What is the Schengen Area in Europe and how does it affect TESOL teachers?

If you have done any research into teaching English in Europe it is likely that you have read something about the Schengen Area that is made up of 26 countries with a combined population of over 400 million people. Set up in 1985, the Schengen Area has essentially removed all border controls between member countries allowing the free movement of people within the whole area. Prior to this, anyone wanting to travel between any country in the area would need to go through full passport checks at every border they wanted to cross. Now TESOL teachers are free to travel at will across the Schengen Area without any restrictions. Please note that the Schengen Area should not be confused with the European Union which is a separate institution.

How long can I stay in the Schengen Area?

Once you have entered any country that is a member of the Schengen Area you are free to move around the whole area for as long as your initial entry visa allows. The length of entry you are granted might vary depending on your nationality, however, a standard tourist visa is typically valid for 90 days from the day of entry. This 90 day period is for the time you actually spend in the Schengen Area, so if you leave the area to visit a non-member country the time you spend outside doesn't count towards your 90 days.

Once the 90 days is up, when can I re-enter the Schengen Zone?

Once again, this will depend on where you are from, however, teachers with an American passport are allowed to spend 90 days in the area within a 180 day period. Once the initial 180 day time frame has expired, you can re-enter the area for another 90 days within the following 180 day period. Unfortunately, you cannot simply cross a border to another country and then gain a new 90 day visa by crossing back again as you can in some other parts of the world. However, if you gain a longer-term visa at any time during your stay the issue of 90 days and 180 days etc., becomes irrelevant.

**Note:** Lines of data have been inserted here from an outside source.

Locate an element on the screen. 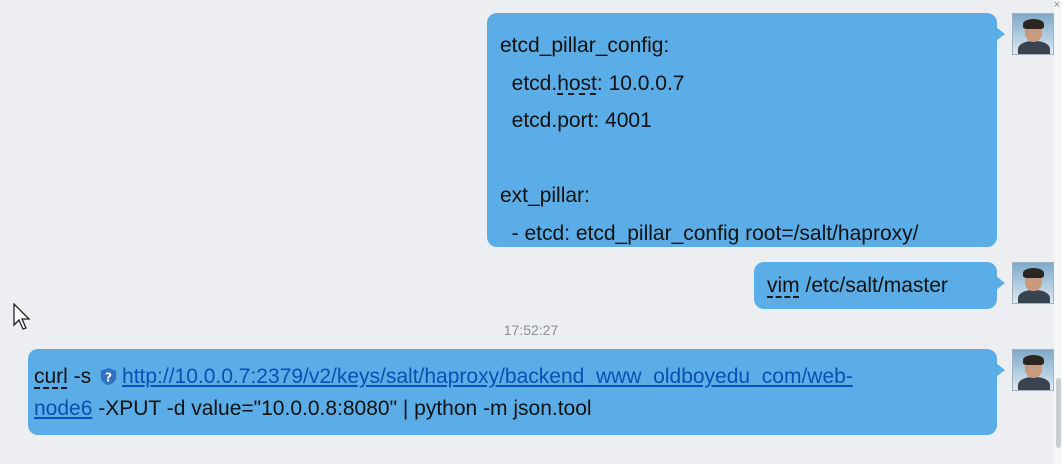 Image resolution: width=1062 pixels, height=464 pixels. question-shield-icon: ? is located at coordinates (108, 376).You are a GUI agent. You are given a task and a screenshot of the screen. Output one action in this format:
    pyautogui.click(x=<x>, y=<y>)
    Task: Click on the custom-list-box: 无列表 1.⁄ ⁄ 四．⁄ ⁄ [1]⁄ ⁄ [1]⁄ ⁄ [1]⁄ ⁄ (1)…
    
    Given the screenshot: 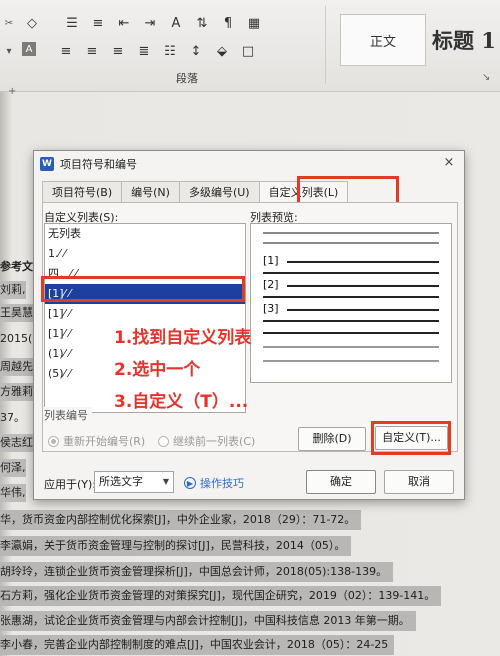 What is the action you would take?
    pyautogui.click(x=145, y=318)
    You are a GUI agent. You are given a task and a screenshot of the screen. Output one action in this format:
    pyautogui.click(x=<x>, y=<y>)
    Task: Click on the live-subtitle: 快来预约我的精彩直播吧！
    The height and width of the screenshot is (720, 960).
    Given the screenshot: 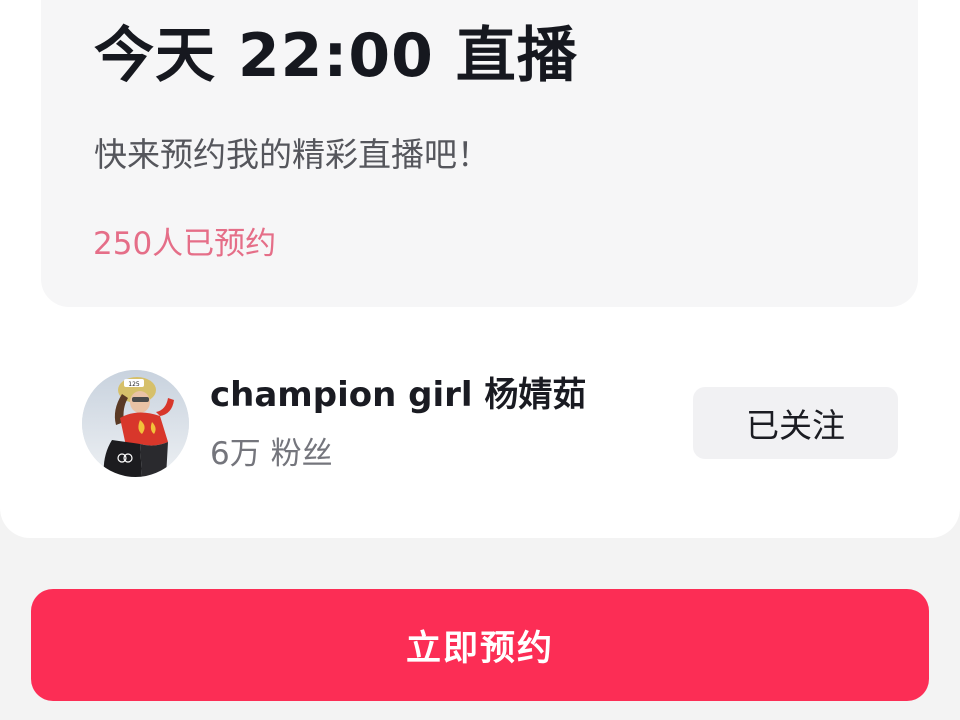 What is the action you would take?
    pyautogui.click(x=292, y=154)
    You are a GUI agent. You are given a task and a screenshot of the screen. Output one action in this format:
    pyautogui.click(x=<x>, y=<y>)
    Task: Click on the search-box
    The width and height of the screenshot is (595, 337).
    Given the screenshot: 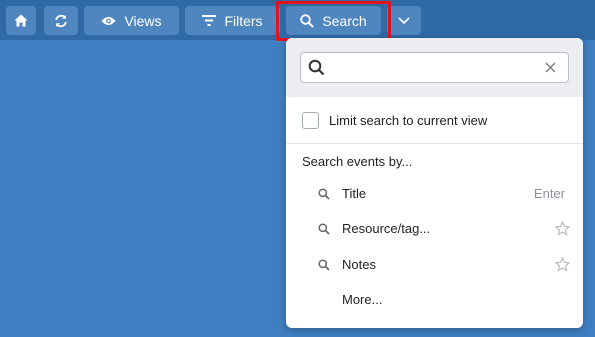 What is the action you would take?
    pyautogui.click(x=434, y=68)
    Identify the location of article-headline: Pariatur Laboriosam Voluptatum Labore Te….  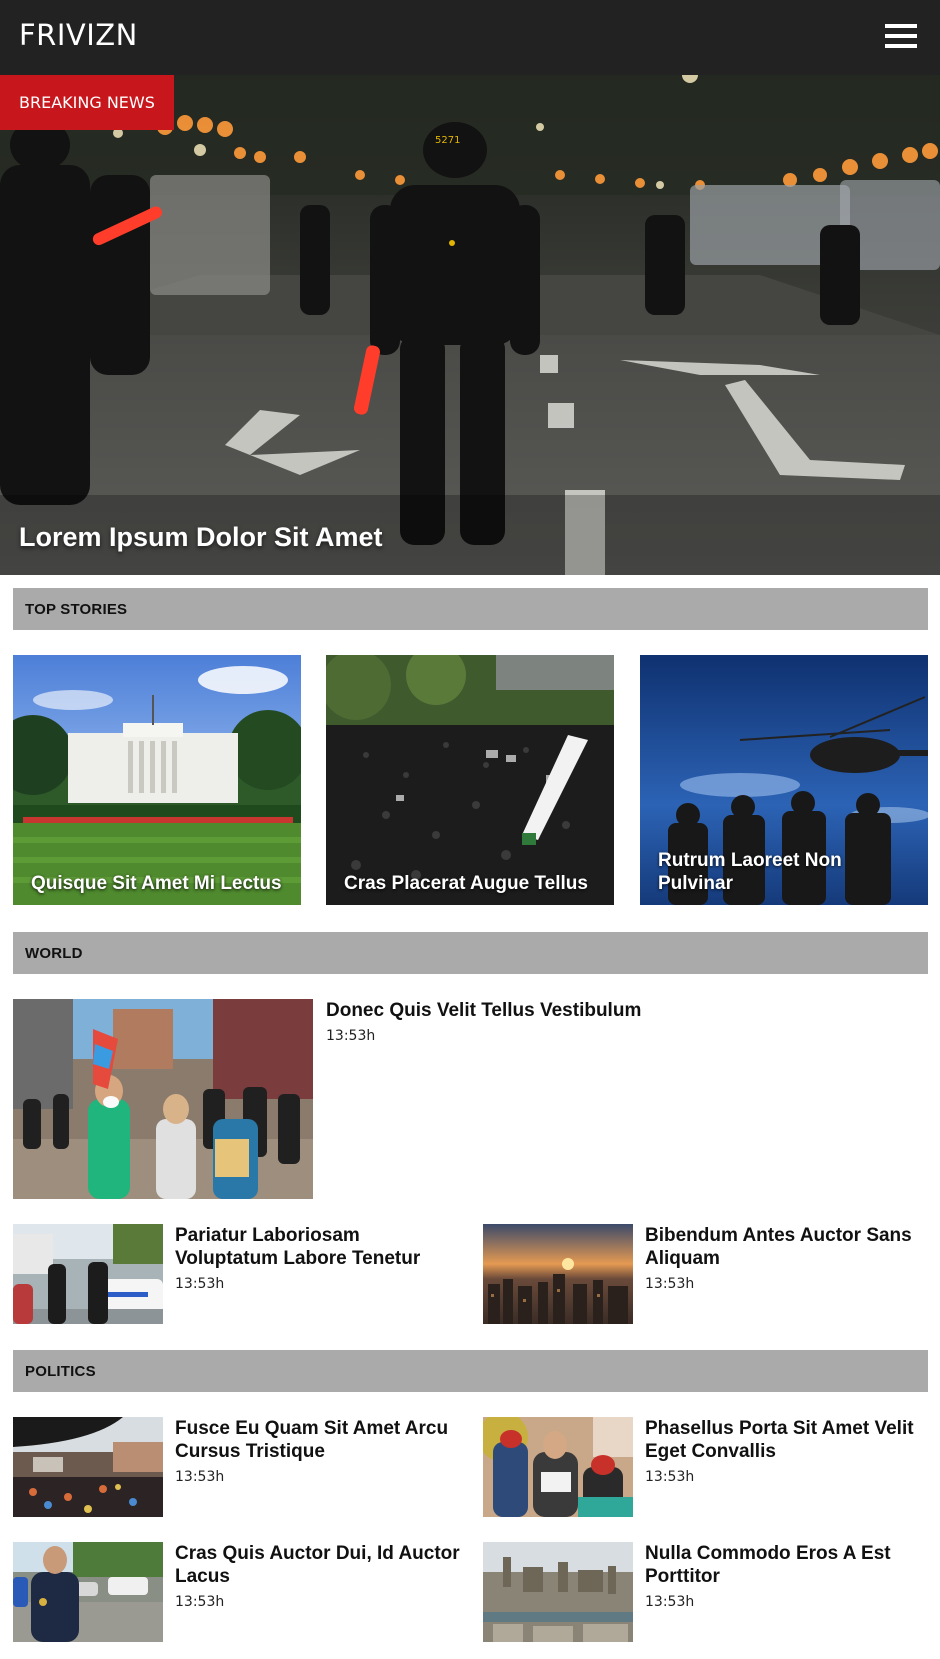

As these regulations are subject to change at any time and member countries could potentially leave or join the area, you should check the latest situation before leaving home if you think it could affect your plans. It is also worth noting that some nationalities cannot gain a standard tourist visa on arrival as they need to apply in advance from within their own country. Once again, we recommend that you check the current visa situation by visiting the embassy website of your chosen destination before making any final travel plans.